▶ [TASK INSTRUCTIONS]
Would you print only the lines running from the one with "Open the Chrome hamburger menu" to the final line of the data below, word for word and without pictures?

##### SOURCE MATERIAL

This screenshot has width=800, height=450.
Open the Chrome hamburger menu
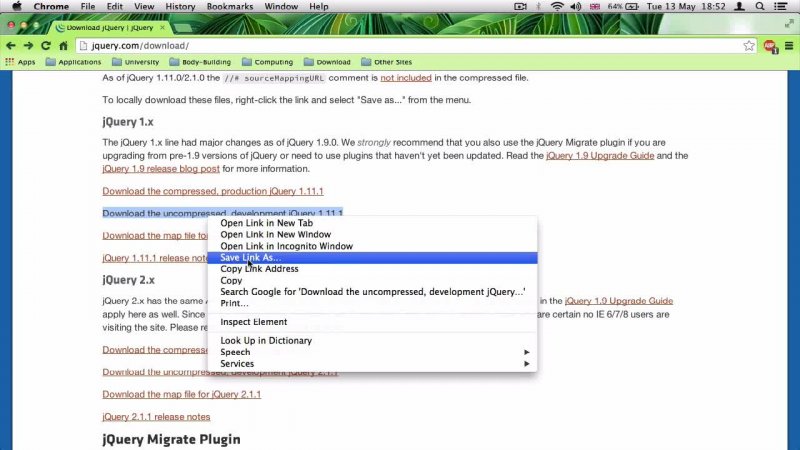[x=790, y=46]
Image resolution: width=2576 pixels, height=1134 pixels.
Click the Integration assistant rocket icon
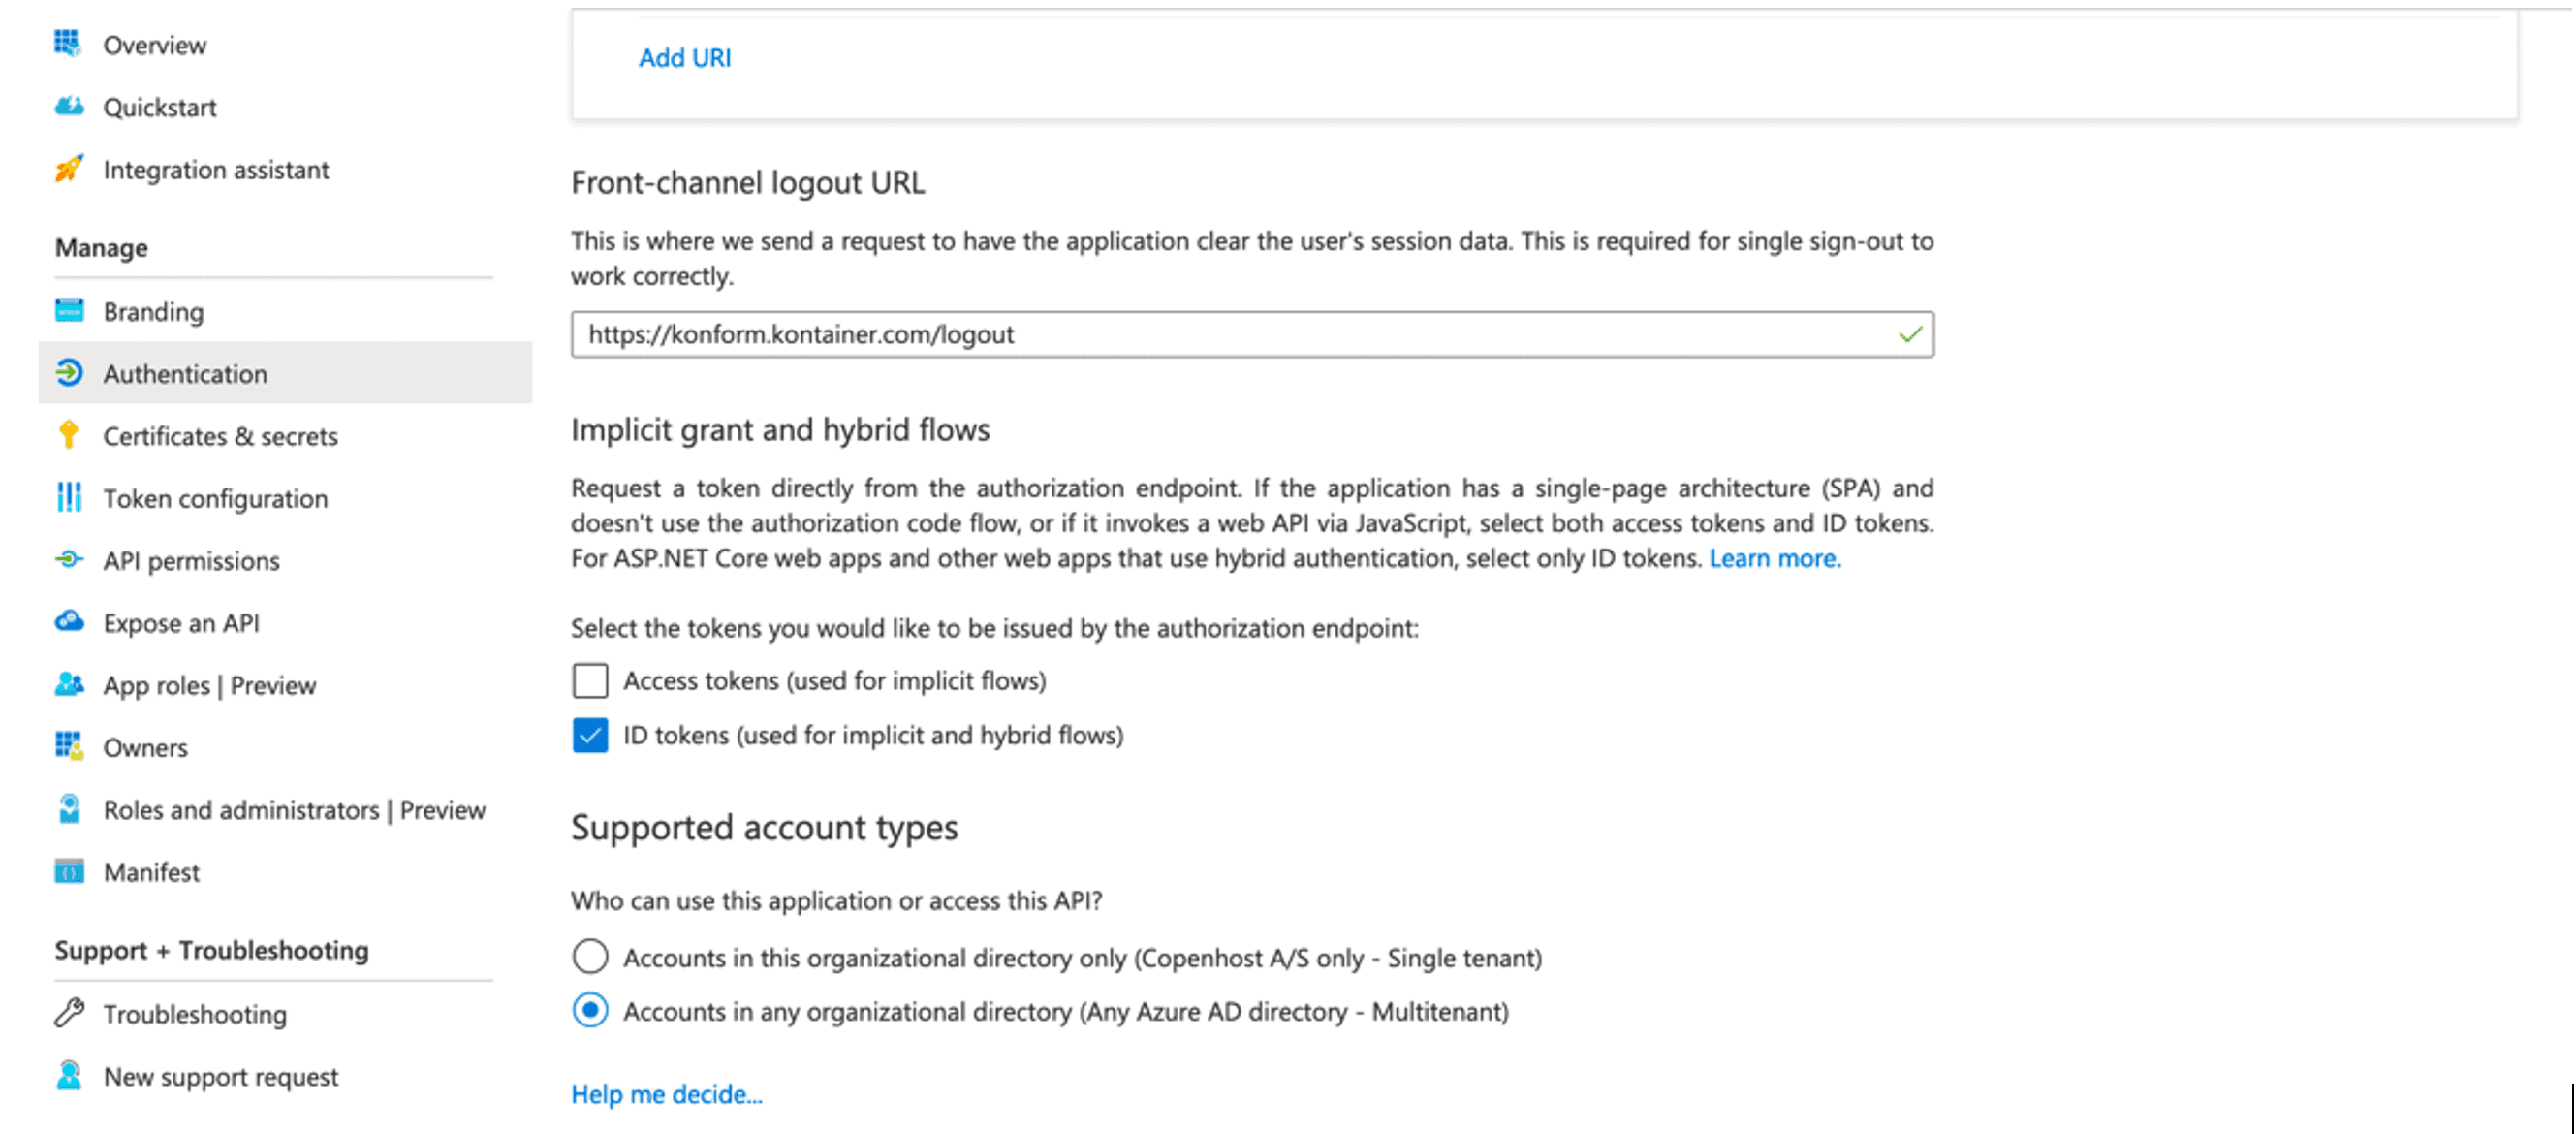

##########

▶ [ANSWER BOX]
Open the Chrome hamburger menu
[x=790, y=46]
Image resolution: width=2576 pixels, height=1134 pixels.
Click the Integration assistant rocket icon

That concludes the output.